**WORK TO COMPLETE:**
Reproduce the following data line for line, with no changes.

[Target position data]

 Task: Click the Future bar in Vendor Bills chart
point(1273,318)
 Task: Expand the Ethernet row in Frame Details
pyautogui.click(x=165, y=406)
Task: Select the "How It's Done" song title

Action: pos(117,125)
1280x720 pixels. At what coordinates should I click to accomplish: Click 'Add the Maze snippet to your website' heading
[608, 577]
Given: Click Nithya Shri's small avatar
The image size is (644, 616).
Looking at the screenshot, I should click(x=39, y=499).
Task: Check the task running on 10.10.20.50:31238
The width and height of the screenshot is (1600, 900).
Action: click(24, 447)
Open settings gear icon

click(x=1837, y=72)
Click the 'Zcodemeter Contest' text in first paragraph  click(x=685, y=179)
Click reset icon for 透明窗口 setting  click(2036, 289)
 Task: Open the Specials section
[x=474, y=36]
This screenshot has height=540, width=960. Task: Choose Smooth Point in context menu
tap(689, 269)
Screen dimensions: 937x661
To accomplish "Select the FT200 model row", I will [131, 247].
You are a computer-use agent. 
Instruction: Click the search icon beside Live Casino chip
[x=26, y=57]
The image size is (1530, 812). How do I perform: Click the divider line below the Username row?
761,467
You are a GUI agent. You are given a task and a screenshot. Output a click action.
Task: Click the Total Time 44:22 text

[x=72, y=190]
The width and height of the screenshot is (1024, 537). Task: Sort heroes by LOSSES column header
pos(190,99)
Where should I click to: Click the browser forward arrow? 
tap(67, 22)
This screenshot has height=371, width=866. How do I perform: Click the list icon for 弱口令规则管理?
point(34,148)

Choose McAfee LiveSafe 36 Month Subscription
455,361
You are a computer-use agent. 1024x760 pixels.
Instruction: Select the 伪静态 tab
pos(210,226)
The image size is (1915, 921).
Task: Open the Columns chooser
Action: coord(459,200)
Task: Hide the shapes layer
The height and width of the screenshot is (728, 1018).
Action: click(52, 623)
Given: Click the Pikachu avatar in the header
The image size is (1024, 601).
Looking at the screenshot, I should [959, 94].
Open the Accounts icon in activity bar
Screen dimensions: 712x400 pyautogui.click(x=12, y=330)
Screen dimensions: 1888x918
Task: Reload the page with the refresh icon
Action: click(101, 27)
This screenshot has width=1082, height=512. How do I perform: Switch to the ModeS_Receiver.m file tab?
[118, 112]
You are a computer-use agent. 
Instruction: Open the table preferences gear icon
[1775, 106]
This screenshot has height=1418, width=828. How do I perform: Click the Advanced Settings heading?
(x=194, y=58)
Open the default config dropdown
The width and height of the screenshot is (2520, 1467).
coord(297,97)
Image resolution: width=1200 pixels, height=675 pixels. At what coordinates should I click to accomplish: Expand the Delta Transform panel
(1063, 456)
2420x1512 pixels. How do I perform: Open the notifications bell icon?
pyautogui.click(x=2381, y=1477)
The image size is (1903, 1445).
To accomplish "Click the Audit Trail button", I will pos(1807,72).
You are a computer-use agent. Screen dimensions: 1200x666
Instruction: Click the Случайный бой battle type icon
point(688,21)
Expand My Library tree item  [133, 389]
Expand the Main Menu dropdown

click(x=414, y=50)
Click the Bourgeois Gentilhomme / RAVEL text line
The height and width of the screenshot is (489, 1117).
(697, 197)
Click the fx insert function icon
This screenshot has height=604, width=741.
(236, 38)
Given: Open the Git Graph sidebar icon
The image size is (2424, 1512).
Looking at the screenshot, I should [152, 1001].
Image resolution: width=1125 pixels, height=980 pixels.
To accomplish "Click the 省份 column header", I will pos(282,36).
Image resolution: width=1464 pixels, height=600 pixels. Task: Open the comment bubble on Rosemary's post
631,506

**WORKED SOLUTION:**
 Task: Click the Future bar in Vendor Bills chart
point(1273,318)
 Task: Expand the Ethernet row in Frame Details
pyautogui.click(x=165, y=406)
Task: Select the "How It's Done" song title

Action: pos(117,125)
1280x720 pixels. At what coordinates should I click to accomplish: Click 'Add the Maze snippet to your website' heading
[608, 577]
Given: Click Nithya Shri's small avatar
The image size is (644, 616).
Looking at the screenshot, I should click(x=39, y=499).
Task: Check the task running on 10.10.20.50:31238
The width and height of the screenshot is (1600, 900).
Action: click(24, 447)
Open settings gear icon

click(x=1837, y=72)
Click the 'Zcodemeter Contest' text in first paragraph  click(x=685, y=179)
Click reset icon for 透明窗口 setting  click(2036, 289)
 Task: Open the Specials section
[x=474, y=36]
This screenshot has height=540, width=960. Task: Choose Smooth Point in context menu
tap(689, 269)
Screen dimensions: 937x661
To accomplish "Select the FT200 model row", I will [131, 247].
You are a computer-use agent. 
Instruction: Click the search icon beside Live Casino chip
[x=26, y=57]
The image size is (1530, 812). How do I perform: Click the divider line below the Username row?
761,467
You are a GUI agent. You are given a task and a screenshot. Output a click action.
Task: Click the Total Time 44:22 text

[x=72, y=190]
The width and height of the screenshot is (1024, 537). Task: Sort heroes by LOSSES column header
pos(190,99)
Where should I click to: Click the browser forward arrow? 
tap(67, 22)
This screenshot has height=371, width=866. How do I perform: Click the list icon for 弱口令规则管理?
point(34,148)

Choose McAfee LiveSafe 36 Month Subscription
455,361
You are a computer-use agent. 1024x760 pixels.
Instruction: Select the 伪静态 tab
pos(210,226)
The image size is (1915, 921).
Task: Open the Columns chooser
Action: coord(459,200)
Task: Hide the shapes layer
The height and width of the screenshot is (728, 1018).
Action: click(52, 623)
Given: Click the Pikachu avatar in the header
The image size is (1024, 601).
Looking at the screenshot, I should [959, 94].
Open the Accounts icon in activity bar
Screen dimensions: 712x400 pyautogui.click(x=12, y=330)
Screen dimensions: 1888x918
Task: Reload the page with the refresh icon
Action: click(101, 27)
This screenshot has width=1082, height=512. How do I perform: Switch to the ModeS_Receiver.m file tab?
[118, 112]
You are a computer-use agent. 
Instruction: Open the table preferences gear icon
[1775, 106]
This screenshot has height=1418, width=828. How do I perform: Click the Advanced Settings heading?
(x=194, y=58)
Open the default config dropdown
The width and height of the screenshot is (2520, 1467).
coord(297,97)
Image resolution: width=1200 pixels, height=675 pixels. At what coordinates should I click to accomplish: Expand the Delta Transform panel
(1063, 456)
2420x1512 pixels. How do I perform: Open the notifications bell icon?
pyautogui.click(x=2381, y=1477)
The image size is (1903, 1445).
To accomplish "Click the Audit Trail button", I will pos(1807,72).
You are a computer-use agent. Screen dimensions: 1200x666
Instruction: Click the Случайный бой battle type icon
point(688,21)
Expand My Library tree item  [133, 389]
Expand the Main Menu dropdown

click(x=414, y=50)
Click the Bourgeois Gentilhomme / RAVEL text line
The height and width of the screenshot is (489, 1117).
(697, 197)
Click the fx insert function icon
This screenshot has height=604, width=741.
(236, 38)
Given: Open the Git Graph sidebar icon
The image size is (2424, 1512).
Looking at the screenshot, I should [152, 1001].
Image resolution: width=1125 pixels, height=980 pixels.
To accomplish "Click the 省份 column header", I will pos(282,36).
Image resolution: width=1464 pixels, height=600 pixels. Task: Open the comment bubble on Rosemary's post
631,506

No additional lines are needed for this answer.